American dramatist (1902–1998)

Jean Dalrymple

Jean Van Kirk Dalrymple (September 2, 1902 – November 15, 1998) was an American theater producer, manager, publicist, and playwright. She was instrumental in the founding of New York City Center, and is best known for her productions there.

==Biography==
Dalrymple was born in Morristown, New Jersey on September 2, 1902 to an affluent couple, George, a coal and lumberyard owner, and Elizabeth (née VanKirk) Dalrymple. Attended to by the Victorian household nurse, Jean learned to read, write and type at home. When she was 9, a short story she wrote was published by a Newark newspaper. Her schooling consisted of one year of eighth grade, as women were not encouraged to complete high school at the time.

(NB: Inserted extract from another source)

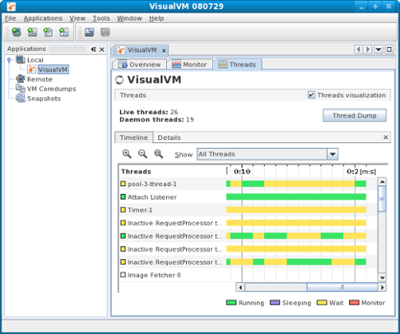The image size is (400, 334).
Task: Click the Load Snapshot icon in toolbar
Action: (x=89, y=33)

Instead, she completed a business course and worked as a stenographer on Wall Street at age 16. Her new social circle embraced vaudeville theater. Although she had no aspirations for a theater career, she was asked to replace an actress and entered the vaudeville Keith-Albee-Orpheum circuit with boyfriend (future Hollywood screen writer) Dan Jarrett. After touring the United States acting and writing vaudeville sketches, she and Dan wrote Just a Pal. For another sketch The Woman Pays, Jean and Dan hired Archibald Leach, a handsome young man with a British accent but no acting experience, whom they saw walking on stilts at Coney Island; he would later be known as Cary Grant. As vaudeville lost audiences to the "talkies" (movies with sound), Jean was asked to write and produce a series of comedic sketches, or "talkie shorts", for FitzPatrick Pictures, for which she was able to cast many old friends. She then wrote a play, Salt Water, that attracted the interest of theater producer John L. Golden.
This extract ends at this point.